In questo scenario, ingegno, fantasia e condivisione diventano dei beni primari, e sopravvivere una vera e propria arte. Ecco che un barattolo di fagioli si trasforma in un fornello, un riflettore da palcoscenico in una stufa, gli aiuti umanitari dell’Onu sono gli ingredienti fondamentali di nuove ricette a base di erbe spontanee e l’olio da cucina un ottimo carburante con cui avviare vecchie Golf. Il tutto sotto l’occhio chirurgico dei cecchini che trasformano gli spostamenti in città in pericolose gare ad ostacoli in cui la posta in gioco è la vita stessa. In questo contesto, fare cultura diventa una vera e propria forma di resistenza, dalle università ai musei, passando per installazioni urbane e performance teatrali, la città continua a vivere un fermento che non si piega nemmeno davanti alla distruzione della sua famosa biblioteca.

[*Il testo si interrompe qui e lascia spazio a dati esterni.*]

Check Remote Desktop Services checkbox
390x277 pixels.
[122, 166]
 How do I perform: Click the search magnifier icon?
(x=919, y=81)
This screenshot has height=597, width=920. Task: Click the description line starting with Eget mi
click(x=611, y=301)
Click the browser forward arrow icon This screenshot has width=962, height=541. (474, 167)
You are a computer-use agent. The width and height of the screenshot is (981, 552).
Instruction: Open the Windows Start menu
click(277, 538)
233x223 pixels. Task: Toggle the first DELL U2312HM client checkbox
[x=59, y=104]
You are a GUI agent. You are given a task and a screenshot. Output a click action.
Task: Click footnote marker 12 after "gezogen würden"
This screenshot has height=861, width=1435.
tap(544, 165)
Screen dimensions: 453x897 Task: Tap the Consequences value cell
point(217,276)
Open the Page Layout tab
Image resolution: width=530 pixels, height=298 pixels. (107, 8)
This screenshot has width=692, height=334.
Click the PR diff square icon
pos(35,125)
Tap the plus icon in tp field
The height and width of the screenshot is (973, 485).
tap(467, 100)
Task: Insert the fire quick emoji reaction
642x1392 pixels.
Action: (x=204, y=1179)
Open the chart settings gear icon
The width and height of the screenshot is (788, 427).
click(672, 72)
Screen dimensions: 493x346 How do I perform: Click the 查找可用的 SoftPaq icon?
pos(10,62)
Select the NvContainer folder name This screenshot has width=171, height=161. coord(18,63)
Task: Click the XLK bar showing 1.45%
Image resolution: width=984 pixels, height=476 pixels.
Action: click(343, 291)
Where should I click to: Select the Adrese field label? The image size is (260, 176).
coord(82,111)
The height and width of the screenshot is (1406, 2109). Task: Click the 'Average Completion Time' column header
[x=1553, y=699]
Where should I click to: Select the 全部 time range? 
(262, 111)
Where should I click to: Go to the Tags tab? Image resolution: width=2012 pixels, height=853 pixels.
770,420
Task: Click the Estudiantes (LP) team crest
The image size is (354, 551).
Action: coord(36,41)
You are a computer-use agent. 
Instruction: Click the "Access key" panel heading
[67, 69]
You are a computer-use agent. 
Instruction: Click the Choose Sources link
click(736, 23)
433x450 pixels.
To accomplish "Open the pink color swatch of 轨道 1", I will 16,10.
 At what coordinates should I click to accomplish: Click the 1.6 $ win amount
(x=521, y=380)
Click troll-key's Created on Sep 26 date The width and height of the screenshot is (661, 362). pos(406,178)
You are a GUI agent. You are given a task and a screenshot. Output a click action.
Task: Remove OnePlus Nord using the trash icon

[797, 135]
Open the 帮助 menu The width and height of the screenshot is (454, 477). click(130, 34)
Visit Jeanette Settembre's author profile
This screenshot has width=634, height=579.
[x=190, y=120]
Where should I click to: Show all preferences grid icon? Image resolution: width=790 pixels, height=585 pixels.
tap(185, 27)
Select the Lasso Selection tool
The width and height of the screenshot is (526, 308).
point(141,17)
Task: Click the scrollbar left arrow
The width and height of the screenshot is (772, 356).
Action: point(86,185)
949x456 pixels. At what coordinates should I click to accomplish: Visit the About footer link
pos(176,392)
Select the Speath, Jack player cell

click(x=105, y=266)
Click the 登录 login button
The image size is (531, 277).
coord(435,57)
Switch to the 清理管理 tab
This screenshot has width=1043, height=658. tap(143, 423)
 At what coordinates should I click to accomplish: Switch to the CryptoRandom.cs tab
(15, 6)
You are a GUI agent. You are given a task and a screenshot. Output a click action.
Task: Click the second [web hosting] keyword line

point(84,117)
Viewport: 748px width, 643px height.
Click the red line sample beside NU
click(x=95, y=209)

Ciò che emerge in maniera dirompente dalla lettura di Sopravvivere a Sarajevo è come la cultura sia fondamentale quanto il pane e l’acqua, come uno spettacolo di teatro, un concerto, un incontro per parlare di cinema siano state ancore fondamentali per la sopravvivenza psicologica di persone annientate in una trappola fisica e mentale.
Le voci di questo testo ci raccontano la forza dell’azione umana, mostrandoci come nei conflitti l’unica possibilità di sopravvivenza sia la costruzione di una comunità che trae linfa vitale dalla creatività e dalla resistenza culturale.
Sopravvivere a Sarajevo costituisce un archivio del futuro, un monito al tempo presente sulla pericolosità dei nazionalismi, una questione oggi più che mai al centro degli equilibri europei: portare avanti la memoria di quelle carneficine è solo uno dei tanti modi per combatterli e prevenirne la degenerazione.